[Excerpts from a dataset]

----------------

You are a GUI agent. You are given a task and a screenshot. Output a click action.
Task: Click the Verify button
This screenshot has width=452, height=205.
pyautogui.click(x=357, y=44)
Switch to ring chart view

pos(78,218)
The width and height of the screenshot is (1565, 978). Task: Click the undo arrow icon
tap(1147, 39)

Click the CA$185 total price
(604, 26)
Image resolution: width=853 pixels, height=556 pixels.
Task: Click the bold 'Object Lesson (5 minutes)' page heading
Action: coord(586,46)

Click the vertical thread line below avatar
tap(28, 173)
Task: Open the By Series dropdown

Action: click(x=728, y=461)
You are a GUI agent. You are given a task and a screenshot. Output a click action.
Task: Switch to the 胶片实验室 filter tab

----------------

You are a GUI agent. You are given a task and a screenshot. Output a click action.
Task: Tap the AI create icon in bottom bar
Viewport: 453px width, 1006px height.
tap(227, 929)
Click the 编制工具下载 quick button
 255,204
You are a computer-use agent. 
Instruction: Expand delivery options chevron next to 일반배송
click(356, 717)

----------------

**WORK TO COMPLETE**
Above are the entries. Quote exactly the lines from the one bearing "The width and" through the one bearing "Task: Switch to the 胶片实验室 filter tab".

**WRITTEN RESPONSE**
The width and height of the screenshot is (1565, 978). Task: Click the undo arrow icon
tap(1147, 39)

Click the CA$185 total price
(604, 26)
Image resolution: width=853 pixels, height=556 pixels.
Task: Click the bold 'Object Lesson (5 minutes)' page heading
Action: coord(586,46)

Click the vertical thread line below avatar
tap(28, 173)
Task: Open the By Series dropdown

Action: click(x=728, y=461)
You are a GUI agent. You are given a task and a screenshot. Output a click action.
Task: Switch to the 胶片实验室 filter tab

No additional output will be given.